Restate all entries word for word, minus pictures.

--

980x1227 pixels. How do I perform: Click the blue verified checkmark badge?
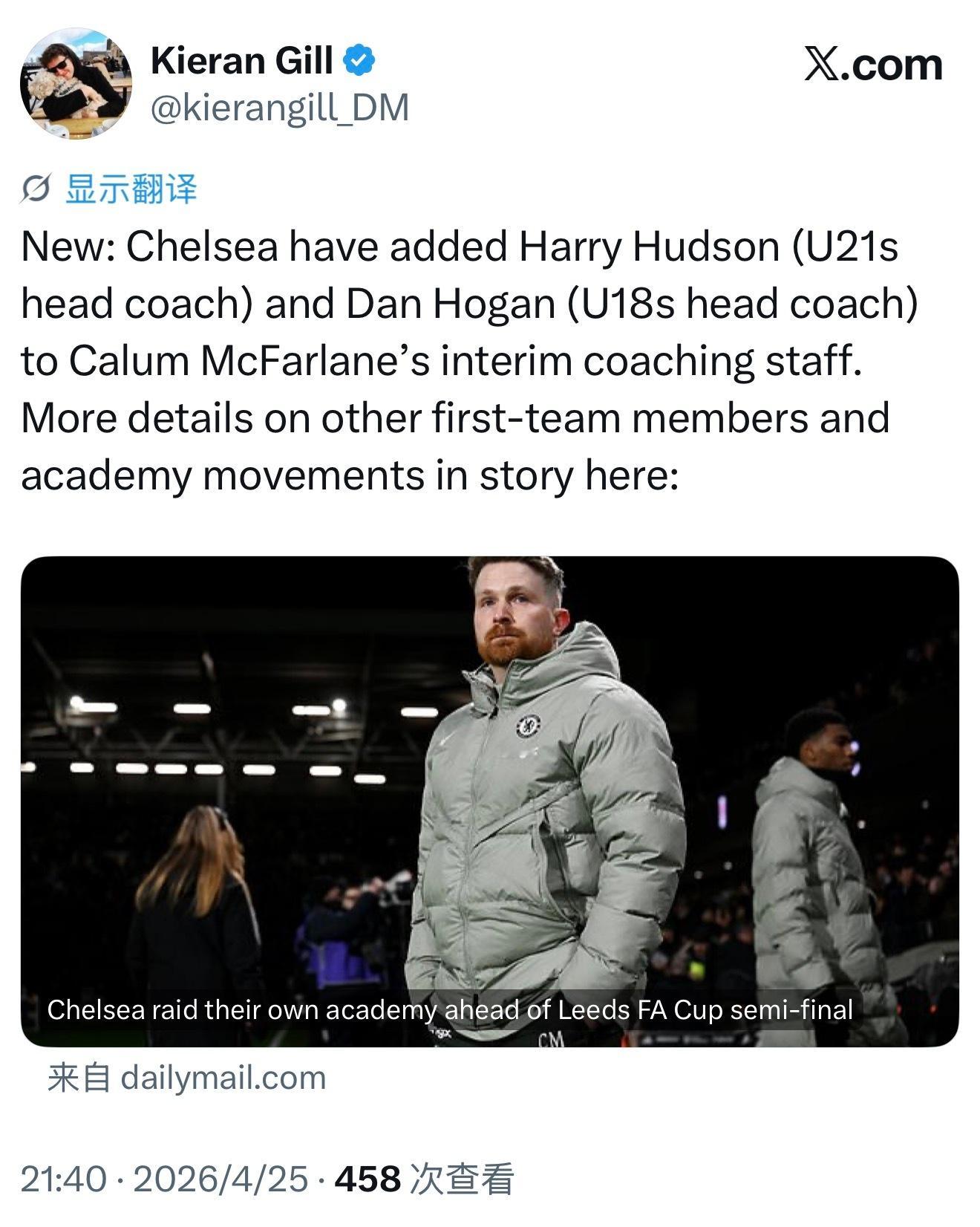[x=359, y=61]
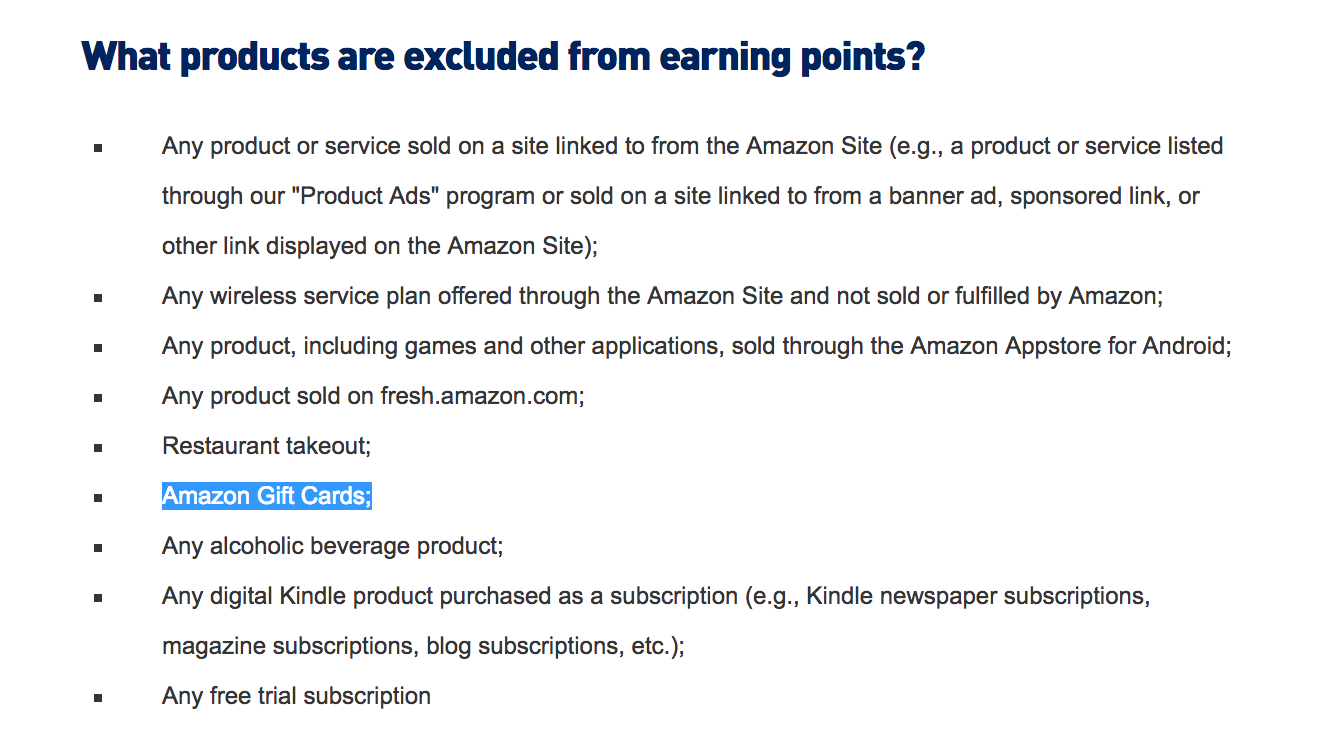Click the highlighted Amazon Gift Cards text
This screenshot has width=1326, height=744.
tap(267, 496)
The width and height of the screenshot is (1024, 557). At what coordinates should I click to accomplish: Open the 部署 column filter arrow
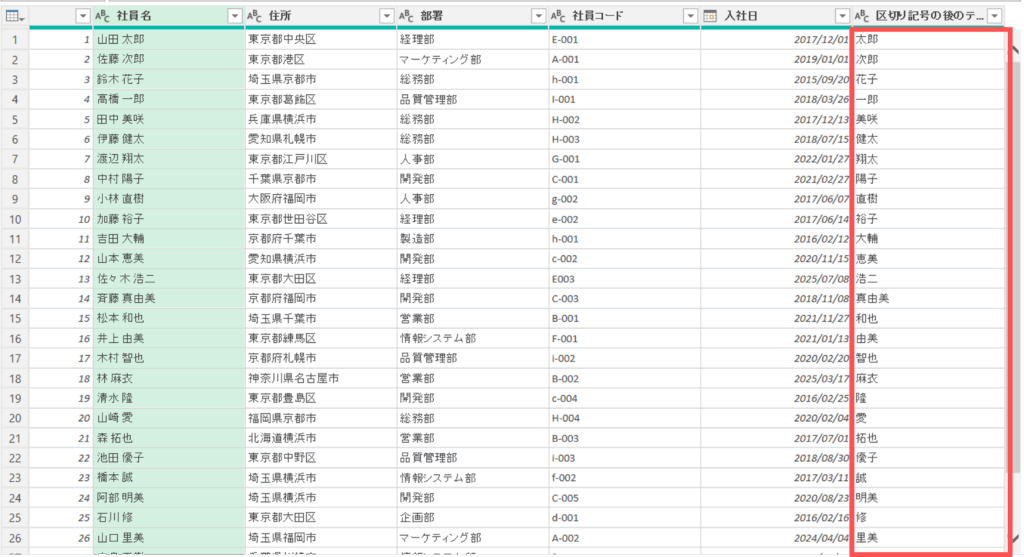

--

#### [RESPONSE BOX]
980x1227 pixels. How do I perform: Click the blue verified checkmark badge?
[x=359, y=61]
Click the highlighted Amazon Gift Cards text
This screenshot has width=1326, height=744.
tap(267, 496)
The width and height of the screenshot is (1024, 557). At what coordinates should I click to accomplish: Open the 部署 column filter arrow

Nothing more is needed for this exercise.